* _Prompt_
Every entry should be given again exactly, with nothing dropped.

Input for this task section start

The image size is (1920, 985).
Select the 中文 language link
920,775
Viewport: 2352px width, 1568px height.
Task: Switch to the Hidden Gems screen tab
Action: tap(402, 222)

Input for this task section end

* _Task result_
The image size is (1920, 985).
Select the 中文 language link
920,775
Viewport: 2352px width, 1568px height.
Task: Switch to the Hidden Gems screen tab
Action: tap(402, 222)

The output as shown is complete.